# Solving first-order conditions to this social planner's problem

I am trying to derive the first-order condtions to this economic problem, where a unit mass of ex ante agents identical agents have preference given by $$E_{0}\sum_{t=0}^{\infty} \beta^{t} \left\{ \sigma[u(q_{t}^{c}) - q_{t}] + \theta U(C_{t}) + \bar{N} - N_{t} \right\}.$$ The above equation is the one I am trying to maximize. This is the social planner's problem.

Here $$\sigma$$ is the probability of becoming a consumer or a producer. It's just a parameter not a choice variable. Assume $$u"<0 and $$u(0)=0$$ and $$u'(0)=\infty$$.

Let the production of the output be $$Q_{t}=F(K_{t},N_{t})$$ and let $$f(k) \equiv F(K/N,1)$$, where $$k\equiv K/N$$. The resource constraint is given by $$C_{t} = F(K_{t},N_{t})+(1-\delta)K_{t} - K_{t+1},$$ for all $$t \geq 0$$ with $$K_{0}>0$$ given and where $$0 \leq \delta \leq 1$$. So the maximization problem is subject to this resource constraint.

What I am struggling to figure out is how these first-order conditions were derived. So the authors have a sequence $$\left\{ K_{t+1}, N_{t}, C_{t}, q_{t} \right\}_{t=0}^{\infty}$$ that maximizes the above problem subject to the resource constraint with $$K_{0}>0$$ given.

The authors compute the steady-state first-best allocation that constitutes a set of numbers $$\left( K^{*},k^{*},C^{*},q^{*} \right)$$ that satisfies the following:

$$u'(q^{*}) = 1 ( \text{I understand this part},)$$

$$\beta \left( f'(k^{*}) + 1-\delta) \right) = 1,$$

$$\theta U'(C^{*}) \left( f(k^{*}) - f'(k^{*})k^{*} \right) = 1,$$

$$\left( f(k^{*})k^{*} - \delta \right) K^{*} = C^{*},$$

where $$N^{*} = K^{*}/k^{*}$$.

Any thoughts on how these first-order conditions were derived would be greatly appreciated.
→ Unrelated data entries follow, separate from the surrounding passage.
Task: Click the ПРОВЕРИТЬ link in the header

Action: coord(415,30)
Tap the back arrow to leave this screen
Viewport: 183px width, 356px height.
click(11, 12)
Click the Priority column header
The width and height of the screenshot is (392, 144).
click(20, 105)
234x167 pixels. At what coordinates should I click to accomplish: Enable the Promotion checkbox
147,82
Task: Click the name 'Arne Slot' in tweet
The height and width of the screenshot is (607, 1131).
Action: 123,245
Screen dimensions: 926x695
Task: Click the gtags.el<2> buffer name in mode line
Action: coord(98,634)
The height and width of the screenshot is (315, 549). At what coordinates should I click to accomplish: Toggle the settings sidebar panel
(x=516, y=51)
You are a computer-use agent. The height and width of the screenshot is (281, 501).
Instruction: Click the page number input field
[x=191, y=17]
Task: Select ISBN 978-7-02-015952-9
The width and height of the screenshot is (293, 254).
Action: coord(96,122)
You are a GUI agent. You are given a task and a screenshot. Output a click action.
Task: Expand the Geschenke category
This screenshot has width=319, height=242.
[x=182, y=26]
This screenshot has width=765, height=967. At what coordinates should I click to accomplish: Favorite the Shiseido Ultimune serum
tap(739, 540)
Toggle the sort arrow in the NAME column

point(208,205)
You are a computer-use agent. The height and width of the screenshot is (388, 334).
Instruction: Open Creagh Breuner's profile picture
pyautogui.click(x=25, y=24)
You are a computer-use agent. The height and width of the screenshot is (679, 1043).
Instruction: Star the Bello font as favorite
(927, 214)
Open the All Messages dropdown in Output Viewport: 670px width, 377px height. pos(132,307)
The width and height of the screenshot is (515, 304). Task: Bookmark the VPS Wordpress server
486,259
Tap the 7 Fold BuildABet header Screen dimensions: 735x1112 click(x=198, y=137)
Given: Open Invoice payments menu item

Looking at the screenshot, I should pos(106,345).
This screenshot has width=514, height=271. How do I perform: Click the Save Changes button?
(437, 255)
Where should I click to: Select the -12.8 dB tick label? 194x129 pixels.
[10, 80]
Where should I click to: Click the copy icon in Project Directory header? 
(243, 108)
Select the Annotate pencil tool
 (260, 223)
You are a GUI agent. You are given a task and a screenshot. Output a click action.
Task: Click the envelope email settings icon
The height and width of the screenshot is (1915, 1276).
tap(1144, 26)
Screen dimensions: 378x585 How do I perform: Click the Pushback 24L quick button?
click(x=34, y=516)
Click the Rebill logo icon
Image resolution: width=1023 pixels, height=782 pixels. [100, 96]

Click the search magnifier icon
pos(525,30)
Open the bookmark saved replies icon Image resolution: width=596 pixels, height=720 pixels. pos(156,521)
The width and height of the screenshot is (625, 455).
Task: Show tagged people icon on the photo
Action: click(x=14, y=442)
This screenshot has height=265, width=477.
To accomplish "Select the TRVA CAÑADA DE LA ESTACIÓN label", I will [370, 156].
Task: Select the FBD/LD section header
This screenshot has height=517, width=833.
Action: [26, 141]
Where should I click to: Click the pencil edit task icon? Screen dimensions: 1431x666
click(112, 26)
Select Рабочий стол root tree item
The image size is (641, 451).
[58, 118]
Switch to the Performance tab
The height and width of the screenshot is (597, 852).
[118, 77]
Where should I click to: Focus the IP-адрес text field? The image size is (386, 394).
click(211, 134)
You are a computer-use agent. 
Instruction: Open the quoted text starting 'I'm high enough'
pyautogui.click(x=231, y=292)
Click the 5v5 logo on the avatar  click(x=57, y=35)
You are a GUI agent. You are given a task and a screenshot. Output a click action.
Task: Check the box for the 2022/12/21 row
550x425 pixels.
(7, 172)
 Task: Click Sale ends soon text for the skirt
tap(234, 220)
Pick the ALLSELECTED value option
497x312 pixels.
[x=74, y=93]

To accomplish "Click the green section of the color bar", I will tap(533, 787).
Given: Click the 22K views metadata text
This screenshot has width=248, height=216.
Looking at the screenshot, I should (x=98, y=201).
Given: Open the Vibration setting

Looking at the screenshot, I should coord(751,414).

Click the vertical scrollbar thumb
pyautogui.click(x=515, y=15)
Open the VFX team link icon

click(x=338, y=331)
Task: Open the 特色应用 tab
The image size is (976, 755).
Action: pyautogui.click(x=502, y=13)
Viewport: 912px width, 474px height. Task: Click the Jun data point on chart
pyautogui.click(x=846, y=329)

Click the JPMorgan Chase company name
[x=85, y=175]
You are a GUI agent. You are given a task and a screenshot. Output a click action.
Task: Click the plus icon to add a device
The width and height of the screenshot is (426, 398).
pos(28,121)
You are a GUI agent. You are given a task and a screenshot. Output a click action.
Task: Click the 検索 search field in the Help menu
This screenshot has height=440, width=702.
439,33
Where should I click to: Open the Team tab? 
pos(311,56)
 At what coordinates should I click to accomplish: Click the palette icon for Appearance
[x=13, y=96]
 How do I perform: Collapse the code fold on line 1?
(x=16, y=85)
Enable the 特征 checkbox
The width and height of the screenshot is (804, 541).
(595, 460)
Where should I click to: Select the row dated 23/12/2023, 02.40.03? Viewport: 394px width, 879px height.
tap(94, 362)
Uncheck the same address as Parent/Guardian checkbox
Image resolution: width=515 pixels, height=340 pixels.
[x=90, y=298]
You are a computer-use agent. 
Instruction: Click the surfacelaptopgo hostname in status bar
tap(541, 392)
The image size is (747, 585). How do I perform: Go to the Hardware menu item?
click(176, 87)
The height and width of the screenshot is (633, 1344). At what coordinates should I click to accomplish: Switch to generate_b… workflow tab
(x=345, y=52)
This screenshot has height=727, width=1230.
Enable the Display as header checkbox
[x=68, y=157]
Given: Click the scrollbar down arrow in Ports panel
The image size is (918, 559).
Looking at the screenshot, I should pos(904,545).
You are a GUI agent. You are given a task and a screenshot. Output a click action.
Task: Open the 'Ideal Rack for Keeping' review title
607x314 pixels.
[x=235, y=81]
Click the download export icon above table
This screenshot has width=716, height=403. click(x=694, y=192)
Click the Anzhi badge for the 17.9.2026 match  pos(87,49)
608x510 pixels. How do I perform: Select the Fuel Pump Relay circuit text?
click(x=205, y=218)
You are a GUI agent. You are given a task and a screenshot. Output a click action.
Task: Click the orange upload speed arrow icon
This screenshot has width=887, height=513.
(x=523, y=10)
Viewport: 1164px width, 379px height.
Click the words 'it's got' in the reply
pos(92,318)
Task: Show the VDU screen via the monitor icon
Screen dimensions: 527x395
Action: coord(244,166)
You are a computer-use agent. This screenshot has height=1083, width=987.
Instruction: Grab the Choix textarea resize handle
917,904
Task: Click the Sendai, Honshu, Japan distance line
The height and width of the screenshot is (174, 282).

• Is there a difference between $q_c^t$ and $q_t$? Is there a difference between $u$ and $U$? If $N$ is population, is it increasing or constant? Apr 8, 2023 at 12:59
• @AlecosPapadopoulos Thanks for your reply. Not really. That's how the authors wrote it in the paper. But the for the first result they are letting both of them equal.
– OGC
Apr 9, 2023 at 7:04
• Sorry it should be $q_{t}^{c}$ instead actually but I guess you already figured it out.
– OGC
Apr 9, 2023 at 23:13

For two periods, the objective function is

$$...+\,\beta^{t} \left\{ \sigma[u(q_{t}) - q_{t}] + \theta U(C_{t}) + \bar{N} - N_{t} \right\} \\+ \beta^{t+1} \left\{ \sigma[u(q_{t+1}) - q_{t+1}] + \theta U(C_{t+1}) + \bar{N} - N_{t+1} \right\}+...$$

Differentiate with respect to $$K_{t+1}$$ while using direct substitution of the resource constraint, and apply the steady state "star" variables to get common factors and be left with

$$\beta \left( \frac{\partial F}{\partial K} + 1-\delta\right) -1 = 0.$$

Differentiate with respect to $$N_t$$ and arrive at

$$\theta U(C^*)\frac{\partial F}{\partial N} - 1 =0.$$

Now note that (verify)

$$\frac{\partial F}{\partial K} = \frac{\partial N f(k)}{\partial K} = N\frac{f'(k)}{N}$$

and (verify)

$$\frac{\partial F}{\partial N}=\frac{\partial N f(k)}{\partial N} = f(k) - Nf'(k)\frac{K}{N^2}.$$

I leave the last one totally for you.